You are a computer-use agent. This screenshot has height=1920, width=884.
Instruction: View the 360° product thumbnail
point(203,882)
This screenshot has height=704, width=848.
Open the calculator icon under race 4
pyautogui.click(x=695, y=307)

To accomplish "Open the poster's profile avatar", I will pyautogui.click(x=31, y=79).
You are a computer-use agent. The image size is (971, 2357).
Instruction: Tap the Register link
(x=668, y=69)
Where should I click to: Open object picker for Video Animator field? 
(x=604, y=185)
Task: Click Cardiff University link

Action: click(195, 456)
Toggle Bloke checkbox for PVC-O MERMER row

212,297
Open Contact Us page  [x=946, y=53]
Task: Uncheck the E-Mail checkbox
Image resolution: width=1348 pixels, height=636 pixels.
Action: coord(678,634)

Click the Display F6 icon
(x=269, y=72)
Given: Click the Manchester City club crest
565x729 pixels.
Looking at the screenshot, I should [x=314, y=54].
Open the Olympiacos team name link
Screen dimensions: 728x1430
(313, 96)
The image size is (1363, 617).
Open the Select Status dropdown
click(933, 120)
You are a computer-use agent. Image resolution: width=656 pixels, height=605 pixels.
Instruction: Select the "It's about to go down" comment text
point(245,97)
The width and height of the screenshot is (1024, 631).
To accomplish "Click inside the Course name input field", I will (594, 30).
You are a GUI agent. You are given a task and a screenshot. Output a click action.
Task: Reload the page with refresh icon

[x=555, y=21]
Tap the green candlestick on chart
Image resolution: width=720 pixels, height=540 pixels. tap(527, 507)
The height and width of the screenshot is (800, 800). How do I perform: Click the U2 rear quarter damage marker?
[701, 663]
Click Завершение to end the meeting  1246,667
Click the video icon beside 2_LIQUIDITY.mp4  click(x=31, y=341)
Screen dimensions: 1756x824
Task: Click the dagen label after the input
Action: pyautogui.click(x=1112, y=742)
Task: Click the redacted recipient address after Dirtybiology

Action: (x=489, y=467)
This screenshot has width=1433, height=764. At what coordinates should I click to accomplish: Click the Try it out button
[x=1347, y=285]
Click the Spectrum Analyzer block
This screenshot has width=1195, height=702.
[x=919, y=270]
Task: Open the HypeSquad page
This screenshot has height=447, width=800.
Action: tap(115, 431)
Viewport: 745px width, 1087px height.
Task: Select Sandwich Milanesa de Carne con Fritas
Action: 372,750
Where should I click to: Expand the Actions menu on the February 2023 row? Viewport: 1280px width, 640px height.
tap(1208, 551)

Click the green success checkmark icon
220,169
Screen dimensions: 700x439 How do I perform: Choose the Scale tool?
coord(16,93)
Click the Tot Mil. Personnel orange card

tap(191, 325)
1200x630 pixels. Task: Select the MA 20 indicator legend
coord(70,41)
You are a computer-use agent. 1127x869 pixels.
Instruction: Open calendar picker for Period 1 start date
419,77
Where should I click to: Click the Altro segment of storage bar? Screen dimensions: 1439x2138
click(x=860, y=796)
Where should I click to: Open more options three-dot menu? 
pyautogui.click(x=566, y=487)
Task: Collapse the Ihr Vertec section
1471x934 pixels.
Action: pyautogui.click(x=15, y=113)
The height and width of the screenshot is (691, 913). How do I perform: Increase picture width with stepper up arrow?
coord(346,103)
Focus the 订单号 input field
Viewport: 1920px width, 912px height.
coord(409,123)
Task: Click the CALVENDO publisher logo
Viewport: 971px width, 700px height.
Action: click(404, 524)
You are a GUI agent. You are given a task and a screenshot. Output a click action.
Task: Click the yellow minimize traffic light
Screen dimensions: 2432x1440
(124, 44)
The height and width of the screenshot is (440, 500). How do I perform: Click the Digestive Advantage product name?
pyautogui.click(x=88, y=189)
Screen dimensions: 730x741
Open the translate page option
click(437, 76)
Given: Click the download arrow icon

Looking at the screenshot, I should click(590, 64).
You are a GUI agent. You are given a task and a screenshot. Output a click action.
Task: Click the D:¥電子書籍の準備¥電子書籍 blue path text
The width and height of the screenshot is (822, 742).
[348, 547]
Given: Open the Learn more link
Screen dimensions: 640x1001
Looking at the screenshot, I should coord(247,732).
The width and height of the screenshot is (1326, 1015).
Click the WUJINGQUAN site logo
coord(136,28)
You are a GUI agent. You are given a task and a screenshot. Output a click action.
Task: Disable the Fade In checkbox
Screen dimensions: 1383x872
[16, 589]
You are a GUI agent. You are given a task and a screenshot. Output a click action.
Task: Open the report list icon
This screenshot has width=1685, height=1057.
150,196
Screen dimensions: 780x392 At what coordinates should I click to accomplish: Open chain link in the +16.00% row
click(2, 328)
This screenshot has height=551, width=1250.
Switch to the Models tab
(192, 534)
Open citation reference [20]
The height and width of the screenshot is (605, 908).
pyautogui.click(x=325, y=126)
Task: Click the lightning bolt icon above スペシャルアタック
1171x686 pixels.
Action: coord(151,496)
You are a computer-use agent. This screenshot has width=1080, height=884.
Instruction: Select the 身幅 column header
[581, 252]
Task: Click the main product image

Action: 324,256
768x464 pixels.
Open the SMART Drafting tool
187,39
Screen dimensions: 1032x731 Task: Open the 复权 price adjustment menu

____

Print the complete listing again, exactly as it stands.

You are a computer-use agent. This screenshot has height=1920, width=884.
Instruction: View the 360° product thumbnail
point(203,882)
This screenshot has height=704, width=848.
Open the calculator icon under race 4
pyautogui.click(x=695, y=307)

To accomplish "Open the poster's profile avatar", I will pyautogui.click(x=31, y=79).
You are a computer-use agent. The image size is (971, 2357).
Instruction: Tap the Register link
(x=668, y=69)
Where should I click to: Open object picker for Video Animator field? 
(x=604, y=185)
Task: Click Cardiff University link

Action: click(195, 456)
Toggle Bloke checkbox for PVC-O MERMER row

212,297
Open Contact Us page  [x=946, y=53]
Task: Uncheck the E-Mail checkbox
Image resolution: width=1348 pixels, height=636 pixels.
Action: coord(678,634)

Click the Display F6 icon
(x=269, y=72)
Given: Click the Manchester City club crest
565x729 pixels.
Looking at the screenshot, I should [x=314, y=54].
Open the Olympiacos team name link
Screen dimensions: 728x1430
(313, 96)
The image size is (1363, 617).
Open the Select Status dropdown
click(933, 120)
You are a computer-use agent. Image resolution: width=656 pixels, height=605 pixels.
Instruction: Select the "It's about to go down" comment text
point(245,97)
The width and height of the screenshot is (1024, 631).
To accomplish "Click inside the Course name input field", I will (594, 30).
You are a GUI agent. You are given a task and a screenshot. Output a click action.
Task: Reload the page with refresh icon

[x=555, y=21]
Tap the green candlestick on chart
Image resolution: width=720 pixels, height=540 pixels. tap(527, 507)
The height and width of the screenshot is (800, 800). How do I perform: Click the U2 rear quarter damage marker?
[701, 663]
Click Завершение to end the meeting  1246,667
Click the video icon beside 2_LIQUIDITY.mp4  click(x=31, y=341)
Screen dimensions: 1756x824
Task: Click the dagen label after the input
Action: pyautogui.click(x=1112, y=742)
Task: Click the redacted recipient address after Dirtybiology

Action: (x=489, y=467)
This screenshot has width=1433, height=764. At what coordinates should I click to accomplish: Click the Try it out button
[x=1347, y=285]
Click the Spectrum Analyzer block
This screenshot has width=1195, height=702.
[x=919, y=270]
Task: Open the HypeSquad page
This screenshot has height=447, width=800.
Action: tap(115, 431)
Viewport: 745px width, 1087px height.
Task: Select Sandwich Milanesa de Carne con Fritas
Action: 372,750
Where should I click to: Expand the Actions menu on the February 2023 row? Viewport: 1280px width, 640px height.
tap(1208, 551)

Click the green success checkmark icon
220,169
Screen dimensions: 700x439 How do I perform: Choose the Scale tool?
coord(16,93)
Click the Tot Mil. Personnel orange card

tap(191, 325)
1200x630 pixels. Task: Select the MA 20 indicator legend
coord(70,41)
You are a computer-use agent. 1127x869 pixels.
Instruction: Open calendar picker for Period 1 start date
419,77
Where should I click to: Click the Altro segment of storage bar? Screen dimensions: 1439x2138
click(x=860, y=796)
Where should I click to: Open more options three-dot menu? 
pyautogui.click(x=566, y=487)
Task: Collapse the Ihr Vertec section
1471x934 pixels.
Action: pyautogui.click(x=15, y=113)
The height and width of the screenshot is (691, 913). How do I perform: Increase picture width with stepper up arrow?
coord(346,103)
Focus the 订单号 input field
Viewport: 1920px width, 912px height.
coord(409,123)
Task: Click the CALVENDO publisher logo
Viewport: 971px width, 700px height.
Action: click(404, 524)
You are a GUI agent. You are given a task and a screenshot. Output a click action.
Task: Click the yellow minimize traffic light
Screen dimensions: 2432x1440
(124, 44)
The height and width of the screenshot is (440, 500). How do I perform: Click the Digestive Advantage product name?
pyautogui.click(x=88, y=189)
Screen dimensions: 730x741
Open the translate page option
click(437, 76)
Given: Click the download arrow icon

Looking at the screenshot, I should click(590, 64).
You are a GUI agent. You are given a task and a screenshot. Output a click action.
Task: Click the D:¥電子書籍の準備¥電子書籍 blue path text
The width and height of the screenshot is (822, 742).
[348, 547]
Given: Open the Learn more link
Screen dimensions: 640x1001
Looking at the screenshot, I should coord(247,732).
The width and height of the screenshot is (1326, 1015).
Click the WUJINGQUAN site logo
coord(136,28)
You are a GUI agent. You are given a task and a screenshot. Output a click action.
Task: Disable the Fade In checkbox
Screen dimensions: 1383x872
[16, 589]
You are a GUI agent. You are given a task and a screenshot. Output a click action.
Task: Open the report list icon
This screenshot has width=1685, height=1057.
150,196
Screen dimensions: 780x392 At what coordinates should I click to accomplish: Open chain link in the +16.00% row
click(2, 328)
This screenshot has height=551, width=1250.
Switch to the Models tab
(192, 534)
Open citation reference [20]
The height and width of the screenshot is (605, 908).
pyautogui.click(x=325, y=126)
Task: Click the lightning bolt icon above スペシャルアタック
1171x686 pixels.
Action: coord(151,496)
You are a computer-use agent. This screenshot has width=1080, height=884.
Instruction: Select the 身幅 column header
[581, 252]
Task: Click the main product image

Action: 324,256
768x464 pixels.
Open the SMART Drafting tool
187,39
Screen dimensions: 1032x731 Task: Open the 复权 price adjustment menu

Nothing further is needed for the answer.